Land Ownership and Feudal Systems
1. Historical Land Tenure Systems
Kerala's land tenure system evolved through a complex mix of feudal ownership, caste hierarchy, and customary rights.
Janmi System: The dominant system during medieval Kerala, the Janmi (landlord) owned vast estates, with tenants (verumpattakar) cultivating the land. This structure was rooted in feudalism and closely tied to caste systems.
Kanam-Kuzhikanam Tenure: This intermediate land tenure system granted cultivators tenancy rights for a fixed period in exchange for annual dues. It ensured stability for tenants but maintained the landlord's control.
Cherikkal Lands: Cherikkal lands were crown lands administered by local rulers or their representatives, often given as gifts to Brahmins or temples, reinforcing socio-religious hierarchies.
2. Land Ownership and Social Hierarchies
Brahmin Dominance: Brahmins (Namboodiris) were primary beneficiaries of the Janmi system, owning large tracts of agricultural land. They employed lower-caste tenants and retained socio-economic supremacy.
Tenant Farmers: Tenant farmers, primarily from lower castes, worked the land under oppressive terms.
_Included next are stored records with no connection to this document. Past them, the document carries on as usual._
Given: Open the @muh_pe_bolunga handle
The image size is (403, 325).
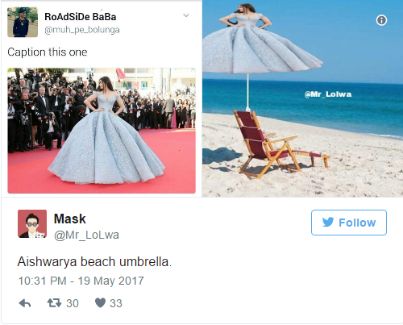Looking at the screenshot, I should (82, 30).
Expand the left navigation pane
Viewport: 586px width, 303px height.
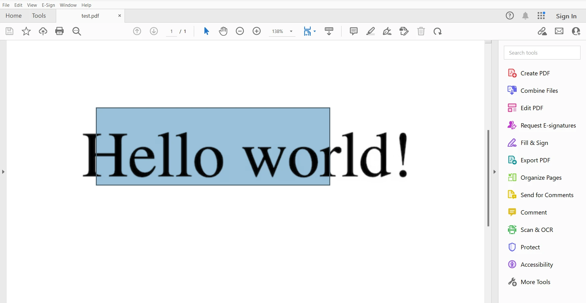click(3, 172)
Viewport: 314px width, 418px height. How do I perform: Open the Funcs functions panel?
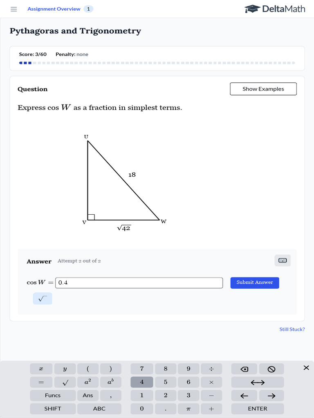tap(53, 395)
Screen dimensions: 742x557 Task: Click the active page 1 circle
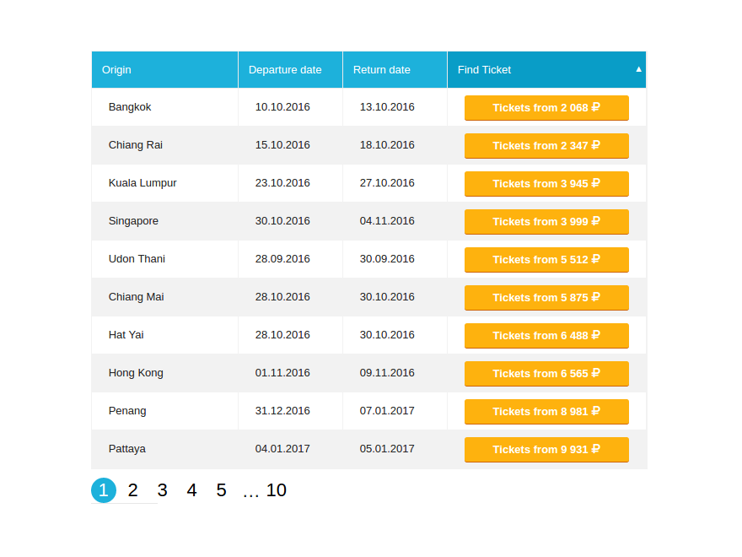click(x=104, y=490)
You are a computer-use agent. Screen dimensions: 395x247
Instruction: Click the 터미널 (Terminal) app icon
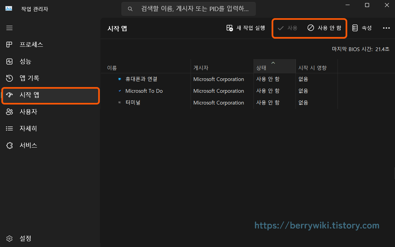pos(120,102)
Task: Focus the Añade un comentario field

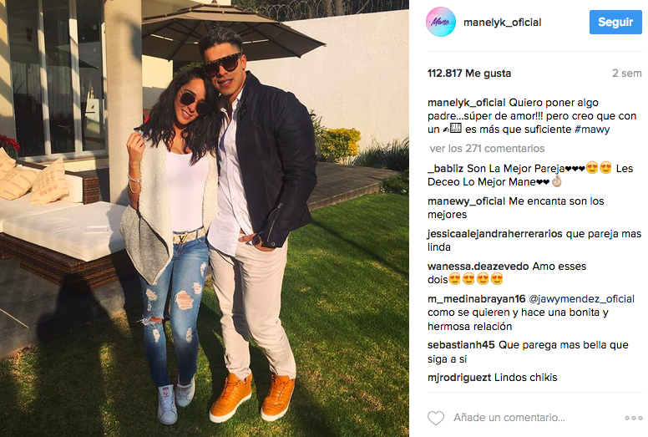Action: (509, 418)
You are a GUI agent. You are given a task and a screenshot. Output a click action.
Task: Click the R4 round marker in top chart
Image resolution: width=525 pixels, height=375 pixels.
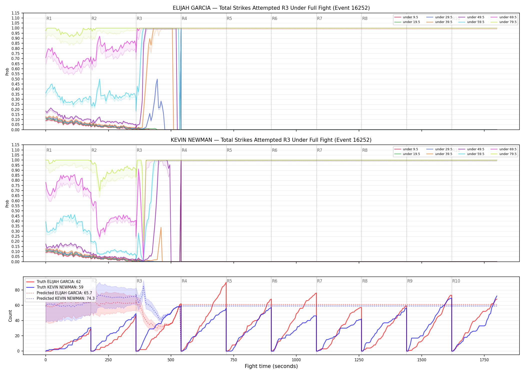[184, 19]
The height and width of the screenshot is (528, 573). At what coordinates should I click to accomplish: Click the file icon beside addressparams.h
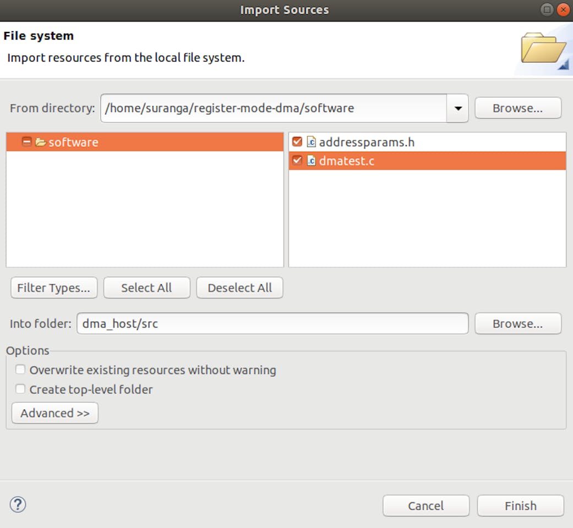(x=310, y=141)
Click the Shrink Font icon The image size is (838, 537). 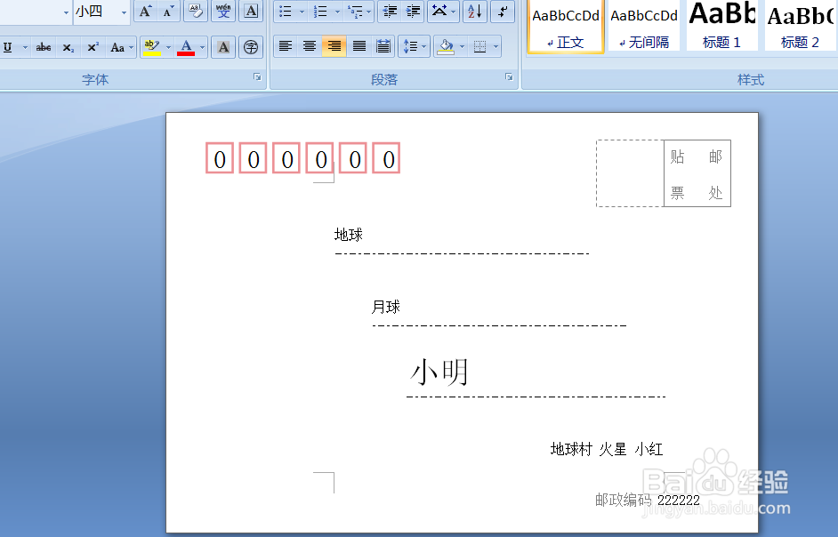coord(167,12)
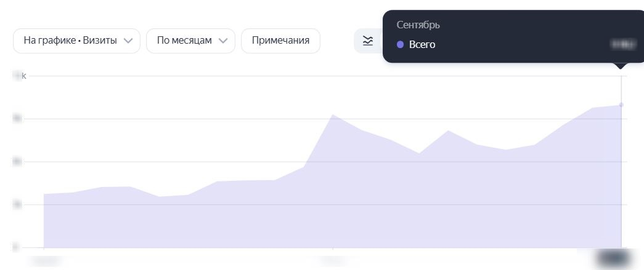
Task: Click the second smaller peak after the dip
Action: (x=448, y=131)
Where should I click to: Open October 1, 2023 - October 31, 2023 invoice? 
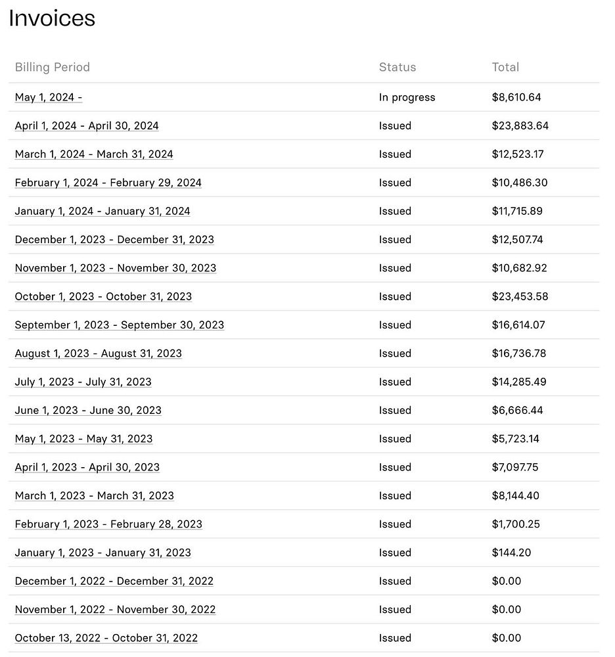coord(103,296)
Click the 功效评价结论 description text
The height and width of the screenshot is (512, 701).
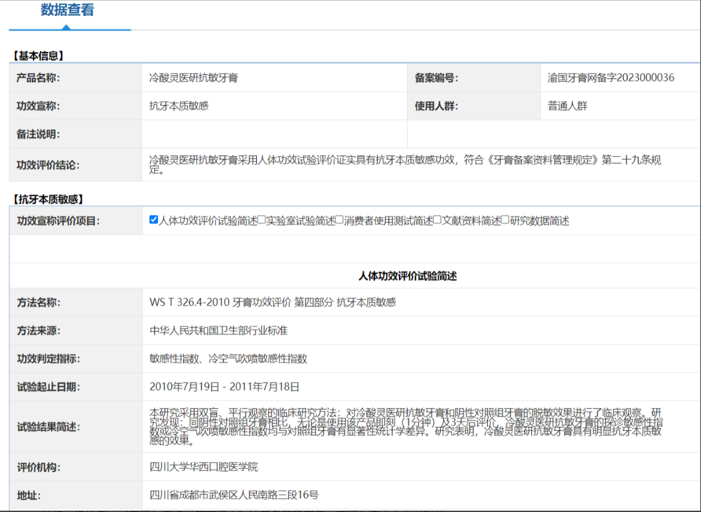click(x=405, y=165)
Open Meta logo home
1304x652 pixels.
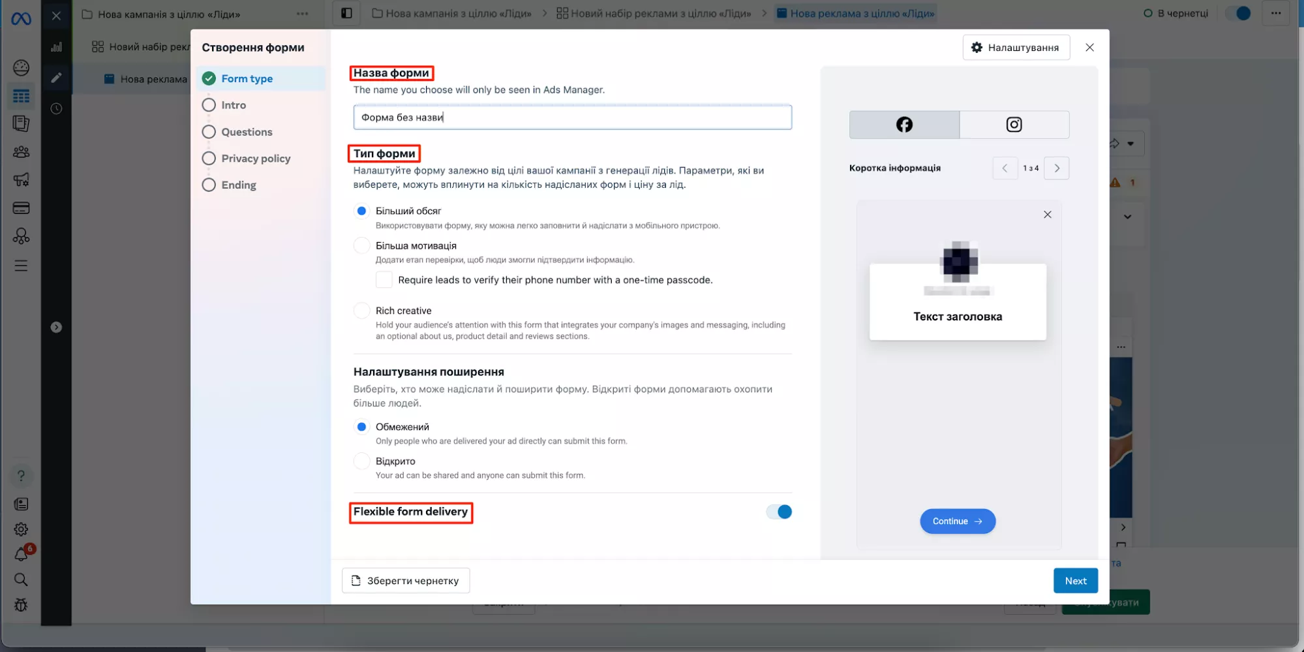pos(21,18)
They had limited rights and faced exploitation through high rents and bonded labor systems.
Temple Lands: Many Janmis donated lands to temples as devaswom lands, further entrenching religious institutions into land management and social systems.
3. Decline of Feudal Systems
The Janmi system declined with the advent of British colonial rule, which introduced the Land Revenue System:
British reforms redefined land ownership, creating permanent settlement rights for landlords.
Tenant uprisings in the early 20th century, inspired by movements like the Malabar Rebellion (1921), called for agrarian reforms.
Post-Independence Land Reforms
1. Agrarian Reform Acts
The Kerala Agrarian Relations Act (1957) and subsequent reforms abolished landlordism, redistributing land to the tillers.
Restrictions were imposed on the size of landholdings to ensure equitable distribution.
2. Land Redistribution Outcomes
The reforms significantly reduced feudal inequities.
However, they also led to the fragmentation of holdings, posing challenges for large-scale agriculture.
3. Emergence of Collective Farming
Post-reforms, the state witnessed the rise of collective farming initiatives like Padasekharams (group farming systems) to counter land fragmentation and maintain productivity.
Modern Agricultural Challenges
1. Decline in Traditional Practices
Surangams and ponds
have been neglected due to urbanization and changing lifestyles.Modern irrigation relies heavily on borewells and mechanized systems, posing sustainability concerns.
2. Impact of Globalization
Global market forces have reduced the profitability of traditional crops like pepper and cardamom.
Many farmers have
shifted from rice to cash crops, impacting food security.3. Climate Change and Monsoonal Variability
Erratic rainfall patterns and frequent floods have disrupted the agricultural calendar, making traditional farming techniques less viable.